# PEDIGREE Help



## SuthernStyles (Nov 7, 2009)

Sorry if this should be in bloodline, but I thought it may get more attention here.

I was currently discussing my ped. with another person and became curious about something. bare with me as I know peds are hard to read like this, but it dont matter really for what Im about to ask

On my dogs sires side this is literally the TOP of the top from the 4th generation back to the the 2nd generation sire/Grandfather

OK, So this would be her great, great grandparents
Sire
FALIN'S "BLUE REBEL"
Dam
FALIN'S "FELONY"
Sire
CHAOS' "BLUE ZEUS KING"
Dam
FALIN'S "BLUE BUMBLE BEE"

and this would be her great grandparents

Sire
FALIN & KING'S "BLUE MAX"
Dam
"BLUE VENUS KING"

and from that comes her grandfather 
KING'S "MAX"

Ok if you look back to her great grandparents FALIN & KING'S "BLUE MAX" and

"BLUE VENUS KING"

Blue Venus KIng is the only name and its in quotes, Why nothing before the quotes? Is this the King of Falin AND KINGS blue max? Then after that is the grandfather KING'S "MAX". Does anyone know of this "KING" line? And why the blue venus king has no name before the quotes? Im hoping this KING person/line was tied in with Falin, or atleast worthy of working with his line

Hope this made sense. TIA

Also when I search "BLUE VENUS KING" I got this http://www.ragingriverpits.com/Pedigrees/BLUE_MAGIC_BLUEBERRY_WINE.htm

Which if you look back to my 4th gen and the 4th gen of the link above MY OFFICIAL ped says CHAOS' "BLUE ZEUS KING" and the link above says GLOSAM. I know Chaos was of WATCHDOG, does anyone know if perhaps GLOSAM took over Chaos, or maybe just that dog? B/C when you go back on mine where it is just the quotes with no name before the quotes ( "BLUE VENUS KING" ) in the link it is once again GLOSAM. BUt in my ped just "BLUE VENUS KING" and then a kings max


----------



## SuthernStyles (Nov 7, 2009)

Ok I found this also on online pedigrees which it matches directly up with my pedigree, but it is listed as BLUE VENUS KING and on here it is KINGS BLUE VENUS. Is there a typo on my ped from the ADBA? lol And I still need to find out about the KING'S "MAX"
ONLINE PEDIGREES :: [319294] :: KINGS BLUE VENUS

And the only way FALIN & KINGS "BLUE MAX" is listed online pedigree is FALIN & KINGS "BLUE MAX II"


----------



## pitbullmamanatl (Jun 1, 2010)

That's the ped I found when I searched as well. Probably a typo because I find nothing with "Blue Venus King."


----------



## Sadie (Jun 18, 2008)

Ok I am lost what is it you want to know about the pedigree?


----------



## SuthernStyles (Nov 7, 2009)

Sadie said:


> Ok I am lost what is it you want to know about the pedigree?

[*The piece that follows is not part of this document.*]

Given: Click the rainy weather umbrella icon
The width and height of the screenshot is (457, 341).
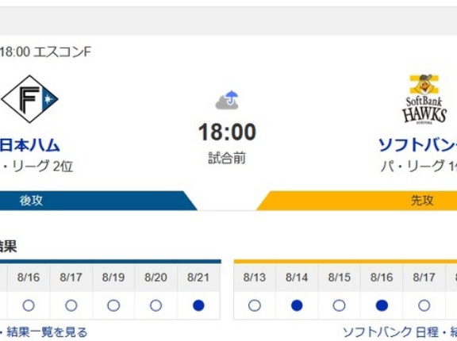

lol I know its hard to comprehend

Basically I was wanting to know about the "BLUE VENUS KING" and KING's "MAX" After the research I found that it is a typo on my ADBA ped. with "BLUE VENUS KING" which is Kings Blue Venus in the online pedigree site. Still no info on the KING'S "MAX". If I contact them do you think they would send me another copy? IM gonna order a 7gen and bloodline analyst anyway

if you look back to her great grandparents FALIN & KING'S "BLUE MAX" and

"BLUE VENUS KING"

Blue Venus KIng is the only name and its in quotes, Why nothing before the quotes? Is this the (King) of Falin AND KINGS blue max? Then after that is the grandfather KING'S "MAX". Does anyone know of this "KING" line? And why the blue venus king has no name before the quotes? Im hoping this KING person/line was tied in with Falin, or atleast worthy of working with his line


----------



## Sadie (Jun 18, 2008)

Pit Krew Kennels-Darla

Scroll down and look at the ped and the dogs you were speaking of are found in this ped


----------



## SuthernStyles (Nov 7, 2009)

Sadie said:


> Pit Krew Kennels-Darla
> 
> Scroll down and look at the ped and the dogs you were speaking of are found in this ped


right, but I think they are fake peds, or bought and changed name of the Chaos' "BLUE ZEUS KING" I sent them an e mail

Besides I Found it in the online pedigree. IM gonna contact ADBA about a pedigree certificate replacement


----------



## Sadie (Jun 18, 2008)

.......................................


----------



## Sadie (Jun 18, 2008)

You can always request a pedigree pay the fee and they will do a research if you suspect something is off in the pedigree.


----------



## SuthernStyles (Nov 7, 2009)

Sadie said:


> ...


well if you trace my ped back on online pedigree it is CHAOS" "BLUE ZEUS KING" but on their site it is listed as GLOSAM "BLUE ZEUS KING" So their ped is either fake, or they bought Chaos's dog?


----------



## Sadie (Jun 18, 2008)

It's possible they did a name change/owner transfer ... If someone bought the dog and changed the registered name that could be possible. You will have to order an updated copy from the ADBA to see for sure.


----------